*Extrait du document:*
▼
La croissance conjuguée de la population mondiale et de la concentration urbaine fait-elle peser des risques sur la gestion de l'eau dans les villes ?
D'ici à 2050, le nombre d'êtres humains vivant dans les villes aura en effet plus que doublé. Près de 75 % de la population mondiale sera concentrée dans des zones urbaines, accentuant fortement les pressions locales sur des ressources en eau déjà sous tension. Cette évolution impose de relever, dès aujourd'hui, le défi d'une gestion durable en commençant par protéger et gérer au mieux les ressources existantes.
L'assainissement des eaux usées demeure la priorité des priorités pour des mégapoles qui, dépassées par leur démographie, engendrent des niveaux de pollution insoutenables. Dans les pays en développement, 90 % des eaux usées sont ainsi rejetées sans traitement. Et parmi les villes qui collectent les eaux usées, nombreuses sont celles qui ont encore des efforts à faire en matière de dépollution.
Rendre l'eau durable, c'est aussi développer les ressources alternatives pour soulager la ressource naturelle dans ce contexte d'urbanisation. L'eau est une ressource trop précieuse pour n'être utilisée qu'une seule fois. Parmi les solutions, le recyclage des eaux usées est une solution éprouvée pour produire de l'eau à des fins notamment industrielles et agricoles.
Là où il ne pleut pas, là où il n'y a pas de ressource en eau douce disponible à proximité, l'eau de mer constitue l'autre grande solution alternative. C'est la ressource d'eau la plus abondante de la planète. De fait, si aujourd'hui seulement 1 % de l'eau potable est produite par dessalement, le pourcentage de la population mondiale vivant à moins de 70 kilomètres des côtes ne cesse de s'accroître, préfigurant le fort potentiel de développement de cette technologie. Nos efforts de R et D tendent à rendre cette technologie moins consommatrice d'énergie, à la coupler avec des énergies renouvelables et à traiter les rejets de saumures pour préserver le milieu marin.
La présence de l'eau dans la ville était autrefois vue négativement, et non comme un aspect
à valoriser. Pensez-vous que cela va changer à l'horizon 2028 ?
Il est acquis aujourd'hui que les avancées en matière d'hygiène ont conduit à une canalisation des eaux pour des raisons de santé publique. Dans les villes, beaucoup de petits canaux, de ruisseaux existant jadis, ont été piégés, ont disparu. Nous avons perdu la sensation physique de vivre avec cette eau et sommes surpris quand elle apparaît.
▲
*Consignes:*
#1 Les affirmations suivantes concordent-elles avec l'extrait ? Répondez à chacune par oui ou par non, puis citez mot pour mot les termes de l'extrait qui permettent de trancher.
(a) Près des trois quarts de la population mondiale seront concentrés dans des zones urbaines.
(b) Dans les pays en développement, la moitié des eaux usées est rejetée sans traitement.
(c) Aujourd'hui, 10 % de l'eau potable est produite par dessalement.
#2 Recopiez fidèlement le passage de l'extrait qui commence par « La présence de » et se poursuit jusqu'à « l'horizon 2028 ? ».

*Liste des entrées:*
▼
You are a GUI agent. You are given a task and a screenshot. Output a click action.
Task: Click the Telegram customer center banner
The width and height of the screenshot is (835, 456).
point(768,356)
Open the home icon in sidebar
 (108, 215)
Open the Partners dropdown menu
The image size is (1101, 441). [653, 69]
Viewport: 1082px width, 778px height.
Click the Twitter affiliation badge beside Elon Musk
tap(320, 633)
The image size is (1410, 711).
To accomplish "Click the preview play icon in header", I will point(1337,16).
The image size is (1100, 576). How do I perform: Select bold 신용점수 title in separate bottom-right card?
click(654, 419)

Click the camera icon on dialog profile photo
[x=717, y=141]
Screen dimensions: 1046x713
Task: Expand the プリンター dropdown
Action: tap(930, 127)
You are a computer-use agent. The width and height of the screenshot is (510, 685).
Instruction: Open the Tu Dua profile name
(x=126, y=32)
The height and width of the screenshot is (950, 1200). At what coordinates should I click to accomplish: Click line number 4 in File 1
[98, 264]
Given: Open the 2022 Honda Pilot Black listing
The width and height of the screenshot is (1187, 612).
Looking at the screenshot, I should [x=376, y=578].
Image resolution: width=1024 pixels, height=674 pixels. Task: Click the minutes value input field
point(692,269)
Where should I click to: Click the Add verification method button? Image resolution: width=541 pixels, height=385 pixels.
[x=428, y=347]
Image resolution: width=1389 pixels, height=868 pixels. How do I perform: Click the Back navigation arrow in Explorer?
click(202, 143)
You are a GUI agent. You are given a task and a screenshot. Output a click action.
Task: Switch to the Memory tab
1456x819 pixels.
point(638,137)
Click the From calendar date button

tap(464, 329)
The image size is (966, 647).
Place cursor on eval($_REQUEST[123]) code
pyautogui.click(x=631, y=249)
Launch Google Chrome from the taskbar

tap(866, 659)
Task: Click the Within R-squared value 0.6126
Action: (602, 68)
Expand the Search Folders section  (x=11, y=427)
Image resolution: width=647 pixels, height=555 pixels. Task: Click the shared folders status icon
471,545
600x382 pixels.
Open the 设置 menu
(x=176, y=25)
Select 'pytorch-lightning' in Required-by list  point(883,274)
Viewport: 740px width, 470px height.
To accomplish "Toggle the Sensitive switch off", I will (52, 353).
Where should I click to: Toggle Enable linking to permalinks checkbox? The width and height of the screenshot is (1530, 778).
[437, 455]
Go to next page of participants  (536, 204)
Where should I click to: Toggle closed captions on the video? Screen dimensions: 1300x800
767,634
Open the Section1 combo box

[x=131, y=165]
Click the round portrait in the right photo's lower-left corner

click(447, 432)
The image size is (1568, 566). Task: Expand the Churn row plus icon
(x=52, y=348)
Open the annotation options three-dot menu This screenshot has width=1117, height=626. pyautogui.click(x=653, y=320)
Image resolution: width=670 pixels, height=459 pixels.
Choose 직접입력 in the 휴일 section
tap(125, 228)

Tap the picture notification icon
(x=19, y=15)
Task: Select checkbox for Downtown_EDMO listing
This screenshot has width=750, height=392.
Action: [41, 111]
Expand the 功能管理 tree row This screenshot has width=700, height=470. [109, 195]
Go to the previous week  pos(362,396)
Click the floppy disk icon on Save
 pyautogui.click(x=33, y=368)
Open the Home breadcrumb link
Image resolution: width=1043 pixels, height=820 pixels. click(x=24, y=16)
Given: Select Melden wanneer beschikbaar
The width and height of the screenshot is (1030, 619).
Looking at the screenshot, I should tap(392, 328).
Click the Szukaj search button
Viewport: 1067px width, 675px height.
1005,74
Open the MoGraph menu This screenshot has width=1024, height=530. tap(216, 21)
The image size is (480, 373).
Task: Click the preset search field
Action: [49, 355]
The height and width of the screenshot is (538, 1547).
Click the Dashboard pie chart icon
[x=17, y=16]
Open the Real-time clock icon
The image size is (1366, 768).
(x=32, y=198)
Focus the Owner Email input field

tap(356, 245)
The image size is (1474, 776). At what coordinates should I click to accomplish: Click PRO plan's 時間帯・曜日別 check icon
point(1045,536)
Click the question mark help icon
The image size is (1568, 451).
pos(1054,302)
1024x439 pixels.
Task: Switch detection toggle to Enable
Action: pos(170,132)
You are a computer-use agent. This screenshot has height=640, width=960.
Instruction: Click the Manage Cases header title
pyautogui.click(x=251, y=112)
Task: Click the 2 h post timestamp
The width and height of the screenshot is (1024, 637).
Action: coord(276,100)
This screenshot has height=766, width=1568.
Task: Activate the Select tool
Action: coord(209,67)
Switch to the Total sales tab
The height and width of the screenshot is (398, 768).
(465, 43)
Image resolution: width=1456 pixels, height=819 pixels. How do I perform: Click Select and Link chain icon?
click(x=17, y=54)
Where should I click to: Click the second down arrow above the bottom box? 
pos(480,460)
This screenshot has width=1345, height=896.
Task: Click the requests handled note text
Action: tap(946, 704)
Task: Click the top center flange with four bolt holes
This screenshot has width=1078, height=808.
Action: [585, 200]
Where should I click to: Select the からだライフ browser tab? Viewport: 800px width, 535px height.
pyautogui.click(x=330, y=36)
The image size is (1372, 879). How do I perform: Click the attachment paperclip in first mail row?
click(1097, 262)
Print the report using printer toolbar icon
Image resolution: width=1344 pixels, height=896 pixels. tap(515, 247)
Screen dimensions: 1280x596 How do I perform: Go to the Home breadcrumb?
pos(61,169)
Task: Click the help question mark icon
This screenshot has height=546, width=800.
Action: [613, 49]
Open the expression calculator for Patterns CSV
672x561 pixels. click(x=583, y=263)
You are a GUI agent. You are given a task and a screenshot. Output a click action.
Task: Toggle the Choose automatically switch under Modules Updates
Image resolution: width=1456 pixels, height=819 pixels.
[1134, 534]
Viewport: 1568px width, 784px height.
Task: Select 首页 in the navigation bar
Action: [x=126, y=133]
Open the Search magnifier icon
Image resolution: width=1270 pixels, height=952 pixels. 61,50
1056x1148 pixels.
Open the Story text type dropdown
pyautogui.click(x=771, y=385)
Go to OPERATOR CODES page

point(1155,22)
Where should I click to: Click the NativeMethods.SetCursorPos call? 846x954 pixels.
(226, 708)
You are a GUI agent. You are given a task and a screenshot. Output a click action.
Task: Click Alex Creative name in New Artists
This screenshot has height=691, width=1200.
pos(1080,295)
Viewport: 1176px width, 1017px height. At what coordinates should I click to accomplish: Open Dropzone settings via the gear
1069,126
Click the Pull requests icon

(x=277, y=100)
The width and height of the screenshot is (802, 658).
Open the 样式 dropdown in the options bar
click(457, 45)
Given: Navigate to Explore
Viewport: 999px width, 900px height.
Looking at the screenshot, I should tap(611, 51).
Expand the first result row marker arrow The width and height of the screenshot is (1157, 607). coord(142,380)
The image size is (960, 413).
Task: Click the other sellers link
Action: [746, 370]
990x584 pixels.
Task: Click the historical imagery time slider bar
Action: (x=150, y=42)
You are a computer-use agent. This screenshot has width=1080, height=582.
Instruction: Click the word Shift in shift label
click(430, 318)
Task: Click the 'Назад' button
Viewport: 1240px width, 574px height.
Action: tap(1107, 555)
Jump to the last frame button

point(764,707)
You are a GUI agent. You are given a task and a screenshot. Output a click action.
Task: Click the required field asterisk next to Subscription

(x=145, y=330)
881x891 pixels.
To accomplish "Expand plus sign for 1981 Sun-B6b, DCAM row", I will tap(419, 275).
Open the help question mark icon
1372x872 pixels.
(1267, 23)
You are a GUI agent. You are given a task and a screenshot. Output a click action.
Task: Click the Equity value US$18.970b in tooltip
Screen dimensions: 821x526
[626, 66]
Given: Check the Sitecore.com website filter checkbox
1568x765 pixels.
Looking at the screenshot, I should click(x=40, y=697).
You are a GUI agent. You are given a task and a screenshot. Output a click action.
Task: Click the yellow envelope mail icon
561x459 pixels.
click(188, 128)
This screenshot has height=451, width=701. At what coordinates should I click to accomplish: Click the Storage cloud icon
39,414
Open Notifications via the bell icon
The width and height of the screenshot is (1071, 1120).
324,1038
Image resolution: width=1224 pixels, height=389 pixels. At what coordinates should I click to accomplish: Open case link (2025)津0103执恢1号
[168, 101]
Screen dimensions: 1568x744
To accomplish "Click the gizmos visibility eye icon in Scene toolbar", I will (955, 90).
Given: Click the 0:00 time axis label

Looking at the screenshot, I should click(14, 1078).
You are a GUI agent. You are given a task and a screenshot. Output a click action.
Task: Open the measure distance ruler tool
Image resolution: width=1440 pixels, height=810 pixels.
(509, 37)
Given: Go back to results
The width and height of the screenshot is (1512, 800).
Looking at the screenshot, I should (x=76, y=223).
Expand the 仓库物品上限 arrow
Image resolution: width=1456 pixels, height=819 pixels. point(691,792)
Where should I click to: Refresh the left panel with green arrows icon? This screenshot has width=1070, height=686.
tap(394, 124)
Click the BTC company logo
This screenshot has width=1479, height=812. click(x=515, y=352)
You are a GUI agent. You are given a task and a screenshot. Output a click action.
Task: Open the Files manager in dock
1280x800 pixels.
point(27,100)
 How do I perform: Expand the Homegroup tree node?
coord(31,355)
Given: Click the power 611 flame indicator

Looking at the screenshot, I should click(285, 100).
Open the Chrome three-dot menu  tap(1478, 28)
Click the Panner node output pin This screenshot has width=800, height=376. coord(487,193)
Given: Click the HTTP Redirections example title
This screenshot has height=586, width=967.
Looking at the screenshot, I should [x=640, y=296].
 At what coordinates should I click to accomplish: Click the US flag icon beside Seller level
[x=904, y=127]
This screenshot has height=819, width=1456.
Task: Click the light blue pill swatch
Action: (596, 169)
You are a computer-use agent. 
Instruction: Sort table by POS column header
▲
*Corrigés ci-dessous:*
#1
(a) Oui : « Près de 75 % de la population mondiale sera concentrée dans des zones urbaines ».
(b) Non : « Dans les pays en développement, 90 % des eaux usées sont ainsi rejetées sans traitement ».
(c) Non : « aujourd'hui seulement 1 % de l'eau potable est produite par dessalement ».

#2
La présence de l'eau dans la ville était autrefois vue négativement, et non comme un aspect
à valoriser. Pensez-vous que cela va changer à l'horizon 2028 ?